Newbies happen to overestimate the safety of trading futures and options because these financial products seem to provide high potential rewards. This can also be the case for call options, so let’s explore these assets’ fundamentals, mechanisms, and profitability.
Defining Call Options
In the broadest sense, derivatives are financial tools that derive value from another asset or security. In this context, we will focus on stock options, where the underpinning asset is a stock. A call option is a type of contract that offers the holder the right, but not the obligation, to buy a specified stock at a pre-set price (referred to as the “strike price”) within a given timeframe (termed “expiration”). To secure this right, the call buyer pays a fee per share, known as the “premium,” to the call seller.
Typically, 100 shares of stock are represented by one call option deal. One can purchase or sell a call option even if they do not own the underlying stock. If you think the stock price will increase, buying a call option might be a better strategy.

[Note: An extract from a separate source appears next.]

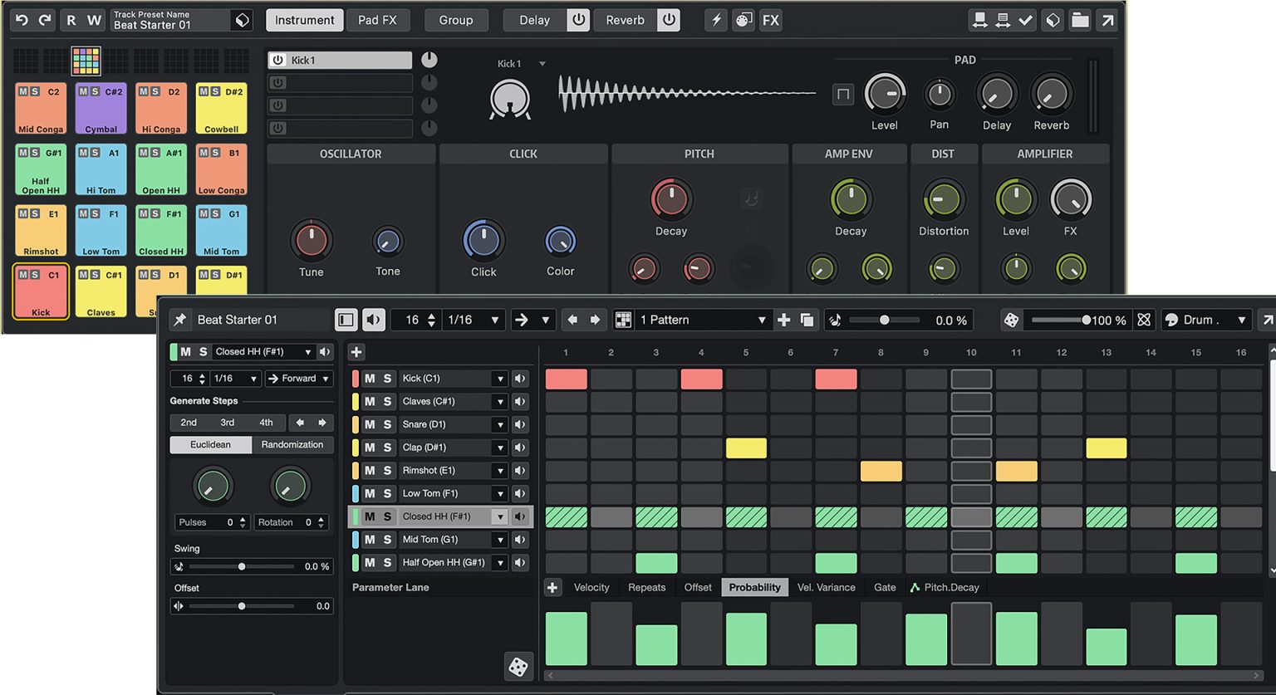Image resolution: width=1276 pixels, height=695 pixels.
Task: Open the 1/16 step resolution dropdown
Action: click(x=474, y=319)
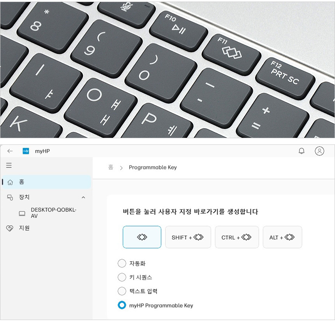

You can sell or “write” a call option if you think the stock price will stay about where it is or decline. If the market shifts in the call option’s buyer’s favour, they may execute the call option and purchase the shares at the strike price. In contrast to their European counterparts, American options may be exercised at any moment before their expiry date.
Call Option Example
Let’s say the price of XYZ stock is $100 right now. Within the next ninety days, you anticipate a rise to $110.
In a conventional investment, you would purchase 100 shares of XYZ for $10,000, wait for it to rise to $110, then sell them for $11,000, making a $1,000 profit.
What if, though, the stock declines and closes at $90? In that situation, if you believe the stock will continue to decline, you can elect to sell your 100 shares for $9,000, incurring a $1,000 loss.
With a call option contract, you would acquire the right (but not the responsibility) to buy 100 shares of XYZ at a predetermined strike price—for instance, $100 per share—with an expiry date three months in the future, both of which are determined by the seller/writer of the contract. You could pay a premium of $1 per share for it, which would bring the total cost in this scenario to $100 ($1 x 100 = $100).
Trading Call Options
Optimistic investors, also known as “bulls,” who foresee a company’s future growth may consider purchasing call options. Today, many different platforms support options as an asset class. These options provide a more attractive method for investors to speculate on a company’s potential, leveraging their buying power without buying the stock directly.
Sellers, or writers of call options, are obligated to sell the underlying stock at the strike price, leading to a “short call position.” To meet this obligation, the call seller must own the stock, have sufficient funds to buy it, or have enough margin capacity to deliver the stock to the call buyer. Usually, call sellers expect the underlying stock’s price to either remain static or decrease.
If the stock price surpasses the strike price, the option is “in the money” and will be exercised. The call seller is then obliged to deliver the stock at the strike price, receiving cash in return. However, if the stock’s price remains at or falls below the strike price, the call option is typically not exercised, allowing the seller to keep the full premium.
There are exceptions when the buyer may still choose to exercise the option, resulting in the delivery of the stock. Even in such cases, the seller can gain an advantage, acquiring the stock at a cost lower than the strike price.
For buyers, purchasing call options, also known as having a long call position, is similar to placing a bet. Investors pay an upfront amount for a limited duration, aiming for gains on more shares than they could directly purchase with the same cash amount. If the market price of a stock exceeds the strike price, the option becomes “in the money.” In this case, the buyer can either exercise the option, gaining ownership of the stock, or sell the option before expiration to secure profits.
Call options can have a variety of underlying assets, such as stocks, bonds, and commodities, among others. They represent a speculative tool that uses leverage, offering profit opportunities for the buyer if the asset’s value increases. Meanwhile, sellers of call options can generate income from the premiums collected when selling these contracts. However, it’s important to note that tax treatment for call options may vary based on the strategy and type of options resulting in gains.